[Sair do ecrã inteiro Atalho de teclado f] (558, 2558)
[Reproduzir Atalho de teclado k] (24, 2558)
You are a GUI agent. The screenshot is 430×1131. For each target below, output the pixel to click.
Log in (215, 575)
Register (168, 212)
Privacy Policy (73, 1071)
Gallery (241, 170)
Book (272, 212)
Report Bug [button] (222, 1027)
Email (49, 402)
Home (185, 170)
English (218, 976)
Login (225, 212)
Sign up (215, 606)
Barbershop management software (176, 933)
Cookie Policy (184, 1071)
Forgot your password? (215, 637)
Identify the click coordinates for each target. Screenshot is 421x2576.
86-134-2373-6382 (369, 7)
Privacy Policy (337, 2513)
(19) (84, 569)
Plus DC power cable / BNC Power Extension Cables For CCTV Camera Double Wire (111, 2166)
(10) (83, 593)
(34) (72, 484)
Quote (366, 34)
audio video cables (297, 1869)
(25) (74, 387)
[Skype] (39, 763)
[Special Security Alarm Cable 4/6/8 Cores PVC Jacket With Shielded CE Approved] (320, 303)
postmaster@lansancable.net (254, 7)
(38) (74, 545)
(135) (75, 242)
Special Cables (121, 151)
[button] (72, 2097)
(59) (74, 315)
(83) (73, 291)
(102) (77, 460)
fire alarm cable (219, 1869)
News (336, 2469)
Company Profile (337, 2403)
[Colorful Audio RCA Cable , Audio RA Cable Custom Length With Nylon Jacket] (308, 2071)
+-------+
• **What the task requires**:
Repeat the records above line by line, from the first line through the line that contains "86-134-2373-6382 (369, 7)".

• **Written answer**:
[Sair do ecrã inteiro Atalho de teclado f] (558, 2558)
[Reproduzir Atalho de teclado k] (24, 2558)
You are a GUI agent. The screenshot is 430×1131. For each target below, output the pixel to click.
Log in (215, 575)
Register (168, 212)
Privacy Policy (73, 1071)
Gallery (241, 170)
Book (272, 212)
Report Bug [button] (222, 1027)
Email (49, 402)
Home (185, 170)
English (218, 976)
Login (225, 212)
Sign up (215, 606)
Barbershop management software (176, 933)
Cookie Policy (184, 1071)
Forgot your password? (215, 637)
Identify the click coordinates for each target. Screenshot is 421x2576.
86-134-2373-6382 (369, 7)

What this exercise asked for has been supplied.